*Provided passage*

*** Block opens ***

From: Coly Li @ 2022-07-28 15:40 UTC (permalink / raw)
  To: eddie; +Cc: linux-bcache



> 2022年7月28日 21:14,Eddie Chapman <eddie@ehuk.net> 写道:
> 
> On 28/07/2022 13:37, Coly Li wrote:
>>> 2022年7月22日 00:18,Eddie Chapman <eddie@ehuk.net> 写道:
>>> 
>>> Hello,
>>> 
>>> I've been using bcache for several years and have learned how to resolve various problems. However now I have a situation on a live server where I've tried everything but looks like I might have to reboot the kernel to resolve it. This will be a big pain for this server so thought I'd check here if anyone knows something else I could try.
>>> 
>>> Let me try and describe the situation:
>>> 
>>> - system is running vanilla stable kernel 5.10.107 for 100+ days
>>> - There's a single nvme device with 15 partitions
>>> - Each nvme partition is a bcache cache device in writeback mode, attached to a backing device of course (there are various types of backing devices)

*** Block closes ***

[Stored records]
*** Block opens ***

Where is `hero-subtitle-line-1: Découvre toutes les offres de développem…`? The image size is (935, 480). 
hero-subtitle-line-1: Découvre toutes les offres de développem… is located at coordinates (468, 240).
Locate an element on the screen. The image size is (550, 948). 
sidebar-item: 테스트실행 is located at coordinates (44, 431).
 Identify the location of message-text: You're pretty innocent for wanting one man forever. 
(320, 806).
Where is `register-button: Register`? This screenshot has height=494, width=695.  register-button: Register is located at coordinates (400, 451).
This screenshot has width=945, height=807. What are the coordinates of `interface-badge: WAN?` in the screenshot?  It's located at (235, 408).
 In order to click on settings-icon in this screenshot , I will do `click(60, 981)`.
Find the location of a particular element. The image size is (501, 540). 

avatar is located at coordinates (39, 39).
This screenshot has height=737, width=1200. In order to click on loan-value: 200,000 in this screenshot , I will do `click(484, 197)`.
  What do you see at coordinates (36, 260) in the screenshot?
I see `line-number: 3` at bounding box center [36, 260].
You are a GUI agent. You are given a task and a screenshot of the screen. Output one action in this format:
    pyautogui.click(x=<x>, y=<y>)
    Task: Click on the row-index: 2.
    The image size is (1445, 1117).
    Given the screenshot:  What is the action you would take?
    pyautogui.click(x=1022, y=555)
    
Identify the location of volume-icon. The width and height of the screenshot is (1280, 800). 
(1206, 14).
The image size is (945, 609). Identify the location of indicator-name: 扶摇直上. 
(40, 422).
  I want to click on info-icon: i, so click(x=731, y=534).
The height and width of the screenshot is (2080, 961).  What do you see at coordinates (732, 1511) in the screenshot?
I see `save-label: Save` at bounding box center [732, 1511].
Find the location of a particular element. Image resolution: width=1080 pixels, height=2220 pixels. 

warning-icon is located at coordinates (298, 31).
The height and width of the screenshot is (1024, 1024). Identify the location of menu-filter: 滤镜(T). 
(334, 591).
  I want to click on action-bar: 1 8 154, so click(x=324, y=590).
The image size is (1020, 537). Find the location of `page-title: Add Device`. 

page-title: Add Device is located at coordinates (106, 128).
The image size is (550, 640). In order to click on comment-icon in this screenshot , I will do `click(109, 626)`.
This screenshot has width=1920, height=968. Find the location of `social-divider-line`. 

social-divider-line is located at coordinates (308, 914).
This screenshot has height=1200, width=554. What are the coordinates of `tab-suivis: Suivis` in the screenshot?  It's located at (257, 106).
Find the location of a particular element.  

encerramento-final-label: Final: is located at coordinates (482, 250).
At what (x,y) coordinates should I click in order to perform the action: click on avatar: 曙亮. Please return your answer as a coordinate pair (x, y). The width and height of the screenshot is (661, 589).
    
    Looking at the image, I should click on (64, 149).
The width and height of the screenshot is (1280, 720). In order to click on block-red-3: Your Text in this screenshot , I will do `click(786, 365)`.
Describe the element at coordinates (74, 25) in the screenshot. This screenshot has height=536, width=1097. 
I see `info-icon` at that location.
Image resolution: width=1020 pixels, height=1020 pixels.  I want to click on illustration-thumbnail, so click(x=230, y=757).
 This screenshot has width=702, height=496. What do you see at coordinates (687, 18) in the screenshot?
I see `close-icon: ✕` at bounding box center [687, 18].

*** Block closes ***

*What the task requires*
Repeat word for word the part of the bcache email thread that opens with the words "To: eddie; +Cc: linux-bcache" and closes with "I could try.".

*Response to the task*
To: eddie; +Cc: linux-bcache



> 2022年7月28日 21:14,Eddie Chapman <eddie@ehuk.net> 写道:
> 
> On 28/07/2022 13:37, Coly Li wrote:
>>> 2022年7月22日 00:18,Eddie Chapman <eddie@ehuk.net> 写道:
>>> 
>>> Hello,
>>> 
>>> I've been using bcache for several years and have learned how to resolve various problems. However now I have a situation on a live server where I've tried everything but looks like I might have to reboot the kernel to resolve it. This will be a big pain for this server so thought I'd check here if anyone knows something else I could try.